FDA has determined that the applicable regulatory review period for Progel Pleural Air Leak Sealant is 3,854 days. Of this time, 787 days occurred during the testing phase of the regulatory review period, while 3067 days occurred during the approval phase. These periods of time were derived from the following dates:
1. The date an exemption under section 520(g) of the Federal Food, Drug, and Cosmetic Act (the FD&C Act) (21 U.S.C. 360j(g)) involving this device became effective: June 29, 1999. FDA has verified the applicant's claim that the date the investigational device exemption (IDE) required under section 520(g) of the FD&C Act for human tests to begin became effective June 29, 1999.
2. The date an application was initially submitted with respect to the device under section 515 of the Federal Food, Drug, and Cosmetic Act (21 U.S.C. 360e): August 23, 2001. FDA has verified the applicant's claim that the premarket approval application (PMA) for Progel Pleural Air Leak Sealant (PMA P010047) was initially submitted August 23, 2001.
3. The date the application was approved: January 14, 2010. FDA has verified the applicant's claim that PMA P010047 was approved on January 14, 2010.
This determination of the regulatory review period establishes the maximum potential length of a patent extension.
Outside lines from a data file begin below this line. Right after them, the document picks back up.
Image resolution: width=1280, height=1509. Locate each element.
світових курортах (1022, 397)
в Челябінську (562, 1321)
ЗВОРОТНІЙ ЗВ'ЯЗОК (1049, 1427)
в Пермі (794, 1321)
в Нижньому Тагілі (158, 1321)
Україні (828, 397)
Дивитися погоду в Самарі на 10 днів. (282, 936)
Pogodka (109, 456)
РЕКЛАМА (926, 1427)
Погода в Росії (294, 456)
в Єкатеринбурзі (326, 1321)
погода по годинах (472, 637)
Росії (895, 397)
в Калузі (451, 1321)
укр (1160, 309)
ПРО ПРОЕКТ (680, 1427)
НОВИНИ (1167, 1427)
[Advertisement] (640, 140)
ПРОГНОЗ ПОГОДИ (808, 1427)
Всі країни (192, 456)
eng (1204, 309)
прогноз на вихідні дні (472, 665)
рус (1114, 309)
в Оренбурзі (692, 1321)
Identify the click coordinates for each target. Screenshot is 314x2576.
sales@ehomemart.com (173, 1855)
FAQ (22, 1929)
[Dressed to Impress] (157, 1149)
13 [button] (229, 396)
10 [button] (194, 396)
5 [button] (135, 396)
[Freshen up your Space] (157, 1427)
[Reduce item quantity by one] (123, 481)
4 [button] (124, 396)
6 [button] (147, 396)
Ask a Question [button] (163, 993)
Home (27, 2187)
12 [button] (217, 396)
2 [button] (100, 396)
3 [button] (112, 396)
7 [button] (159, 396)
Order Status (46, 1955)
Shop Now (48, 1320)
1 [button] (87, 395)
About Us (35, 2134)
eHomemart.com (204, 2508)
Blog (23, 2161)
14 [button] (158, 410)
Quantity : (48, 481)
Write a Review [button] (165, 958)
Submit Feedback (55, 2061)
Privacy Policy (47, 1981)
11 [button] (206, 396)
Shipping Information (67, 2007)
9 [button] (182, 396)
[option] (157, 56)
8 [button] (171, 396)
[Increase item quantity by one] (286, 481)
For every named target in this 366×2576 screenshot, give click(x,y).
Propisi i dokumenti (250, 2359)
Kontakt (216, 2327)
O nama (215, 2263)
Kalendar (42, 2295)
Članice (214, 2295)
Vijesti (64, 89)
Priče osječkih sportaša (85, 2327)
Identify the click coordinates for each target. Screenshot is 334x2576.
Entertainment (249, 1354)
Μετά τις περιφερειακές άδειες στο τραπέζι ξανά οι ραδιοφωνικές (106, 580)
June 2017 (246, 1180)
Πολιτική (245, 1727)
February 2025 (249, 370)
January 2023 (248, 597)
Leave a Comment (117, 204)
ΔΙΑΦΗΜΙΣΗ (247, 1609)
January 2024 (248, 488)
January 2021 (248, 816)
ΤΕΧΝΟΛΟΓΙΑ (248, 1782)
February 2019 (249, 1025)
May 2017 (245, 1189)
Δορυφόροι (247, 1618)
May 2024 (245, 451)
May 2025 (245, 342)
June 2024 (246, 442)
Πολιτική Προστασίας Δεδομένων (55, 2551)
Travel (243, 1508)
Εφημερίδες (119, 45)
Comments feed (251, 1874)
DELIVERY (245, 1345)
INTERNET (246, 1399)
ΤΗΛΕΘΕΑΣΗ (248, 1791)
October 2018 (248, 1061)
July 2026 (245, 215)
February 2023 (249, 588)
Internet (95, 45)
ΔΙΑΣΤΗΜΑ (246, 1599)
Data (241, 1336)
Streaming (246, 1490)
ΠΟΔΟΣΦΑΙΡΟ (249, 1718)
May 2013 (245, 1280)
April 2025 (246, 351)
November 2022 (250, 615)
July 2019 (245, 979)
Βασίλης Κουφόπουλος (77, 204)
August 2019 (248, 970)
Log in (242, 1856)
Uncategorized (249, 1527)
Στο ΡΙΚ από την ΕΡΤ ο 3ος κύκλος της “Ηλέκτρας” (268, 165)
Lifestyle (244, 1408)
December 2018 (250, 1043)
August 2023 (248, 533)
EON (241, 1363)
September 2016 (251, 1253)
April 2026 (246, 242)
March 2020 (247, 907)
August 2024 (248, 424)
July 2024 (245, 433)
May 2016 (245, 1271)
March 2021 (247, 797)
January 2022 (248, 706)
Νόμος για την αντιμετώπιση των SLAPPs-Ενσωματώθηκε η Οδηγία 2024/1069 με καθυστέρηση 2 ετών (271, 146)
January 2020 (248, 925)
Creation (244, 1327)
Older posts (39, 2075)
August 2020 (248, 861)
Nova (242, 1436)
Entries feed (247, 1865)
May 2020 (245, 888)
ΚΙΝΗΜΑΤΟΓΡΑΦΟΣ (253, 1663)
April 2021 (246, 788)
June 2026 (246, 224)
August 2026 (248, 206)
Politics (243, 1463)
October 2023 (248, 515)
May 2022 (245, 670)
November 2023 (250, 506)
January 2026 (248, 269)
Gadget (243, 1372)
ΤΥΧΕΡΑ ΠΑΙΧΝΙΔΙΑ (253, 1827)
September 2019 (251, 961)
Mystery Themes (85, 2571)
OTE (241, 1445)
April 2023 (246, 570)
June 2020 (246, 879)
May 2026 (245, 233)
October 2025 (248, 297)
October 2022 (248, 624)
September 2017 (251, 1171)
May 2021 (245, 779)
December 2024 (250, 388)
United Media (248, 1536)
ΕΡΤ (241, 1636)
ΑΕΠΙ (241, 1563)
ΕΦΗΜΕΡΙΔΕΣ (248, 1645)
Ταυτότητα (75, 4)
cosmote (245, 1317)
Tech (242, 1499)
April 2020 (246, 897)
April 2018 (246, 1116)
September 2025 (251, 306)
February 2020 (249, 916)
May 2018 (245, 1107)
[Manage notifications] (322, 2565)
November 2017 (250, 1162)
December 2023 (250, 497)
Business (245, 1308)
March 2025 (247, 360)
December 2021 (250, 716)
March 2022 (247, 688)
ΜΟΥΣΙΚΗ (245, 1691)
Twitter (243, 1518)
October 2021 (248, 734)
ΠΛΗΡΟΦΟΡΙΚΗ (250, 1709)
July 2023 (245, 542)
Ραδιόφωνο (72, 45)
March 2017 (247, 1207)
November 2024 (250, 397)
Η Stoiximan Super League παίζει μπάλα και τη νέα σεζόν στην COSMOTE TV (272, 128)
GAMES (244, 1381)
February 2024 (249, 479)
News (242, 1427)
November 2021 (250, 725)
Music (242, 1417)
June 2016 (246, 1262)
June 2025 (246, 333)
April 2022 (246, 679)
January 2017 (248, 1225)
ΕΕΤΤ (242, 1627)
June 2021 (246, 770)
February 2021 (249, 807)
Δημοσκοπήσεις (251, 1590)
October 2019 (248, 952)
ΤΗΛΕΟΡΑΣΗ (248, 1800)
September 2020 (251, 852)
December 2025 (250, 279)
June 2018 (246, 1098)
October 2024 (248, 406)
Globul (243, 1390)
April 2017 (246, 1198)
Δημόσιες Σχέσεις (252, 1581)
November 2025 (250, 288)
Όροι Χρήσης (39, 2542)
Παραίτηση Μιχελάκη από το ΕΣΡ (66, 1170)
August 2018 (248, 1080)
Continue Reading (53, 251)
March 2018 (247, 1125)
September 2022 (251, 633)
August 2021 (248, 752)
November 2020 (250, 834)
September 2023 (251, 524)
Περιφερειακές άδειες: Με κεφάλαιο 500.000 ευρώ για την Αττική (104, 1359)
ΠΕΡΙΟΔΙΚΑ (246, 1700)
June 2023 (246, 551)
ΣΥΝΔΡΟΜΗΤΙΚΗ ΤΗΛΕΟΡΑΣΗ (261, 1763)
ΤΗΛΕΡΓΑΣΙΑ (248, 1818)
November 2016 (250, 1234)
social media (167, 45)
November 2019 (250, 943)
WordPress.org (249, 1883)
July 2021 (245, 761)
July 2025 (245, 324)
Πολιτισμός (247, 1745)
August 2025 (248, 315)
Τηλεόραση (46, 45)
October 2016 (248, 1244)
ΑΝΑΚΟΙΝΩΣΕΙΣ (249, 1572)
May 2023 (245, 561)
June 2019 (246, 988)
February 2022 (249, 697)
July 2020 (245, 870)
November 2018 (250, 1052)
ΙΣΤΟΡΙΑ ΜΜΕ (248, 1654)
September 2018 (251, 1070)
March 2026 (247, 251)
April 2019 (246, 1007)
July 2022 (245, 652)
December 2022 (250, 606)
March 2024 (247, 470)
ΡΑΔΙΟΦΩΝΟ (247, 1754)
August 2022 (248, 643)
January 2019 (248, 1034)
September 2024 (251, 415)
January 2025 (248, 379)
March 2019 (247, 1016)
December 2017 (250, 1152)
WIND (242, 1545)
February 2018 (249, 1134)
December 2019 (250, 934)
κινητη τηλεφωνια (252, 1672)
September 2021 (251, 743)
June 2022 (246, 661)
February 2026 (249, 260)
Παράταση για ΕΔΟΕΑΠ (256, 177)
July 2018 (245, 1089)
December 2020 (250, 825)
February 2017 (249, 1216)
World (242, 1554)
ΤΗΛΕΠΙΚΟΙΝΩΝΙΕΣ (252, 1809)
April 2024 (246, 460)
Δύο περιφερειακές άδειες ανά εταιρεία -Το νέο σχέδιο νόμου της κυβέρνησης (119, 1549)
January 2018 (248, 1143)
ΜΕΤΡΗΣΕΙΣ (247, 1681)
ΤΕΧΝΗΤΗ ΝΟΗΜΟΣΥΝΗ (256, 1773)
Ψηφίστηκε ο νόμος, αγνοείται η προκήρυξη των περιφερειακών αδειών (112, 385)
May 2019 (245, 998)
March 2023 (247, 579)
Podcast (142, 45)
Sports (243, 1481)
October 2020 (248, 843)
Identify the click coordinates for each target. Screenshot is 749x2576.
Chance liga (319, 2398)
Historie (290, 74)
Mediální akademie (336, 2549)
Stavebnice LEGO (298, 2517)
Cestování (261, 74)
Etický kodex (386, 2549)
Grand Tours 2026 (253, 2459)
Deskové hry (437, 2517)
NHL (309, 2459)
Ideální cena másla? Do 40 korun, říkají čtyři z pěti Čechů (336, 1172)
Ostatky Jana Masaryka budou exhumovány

However, the U.S. Patent and Trademark Office applies several statutory limitations in its calculations of the actual period for patent extension. In its application for patent extension, this applicant seeks 5 years of patent term extension.
Anyone with knowledge that any of the dates as published are incorrect may submit to the Division of Dockets Management (see ADDRESSES) either electronic or written comments and ask for a redetermination by August 10, 2012. Furthermore, any interested person may petition FDA for a determination regarding whether the applicant for extension acted with due diligence during the regulatory review period by December 10, 2012. To meet its burden, the petition must contain sufficient facts to merit an FDA investigation. (See H. Rept. 857, part 1, 98th Cong., 2d sess., pp. 41-42, 1984.) Petitions should be in the format specified in 21 CFR 10.30.
Interested persons may submit to the Division of Dockets Management (see ADDRESSES) electronic or written comments and written petitions. It is only necessary to send one set of comments. However, if you submit a written petition, you must submit three copies of the petition. Identify comments with the docket number found in brackets in the heading of this document.
Comments and petitions that have not been made publicly available on http://www.regulations.gov may be viewed in the Division of Dockets Management between 9 a.m. and 4 p.m., Monday through Friday.
Dated: May 29, 2012.
Jane A. Axelrad,
Associate Director for Policy, Center for Drug Evaluation and Research.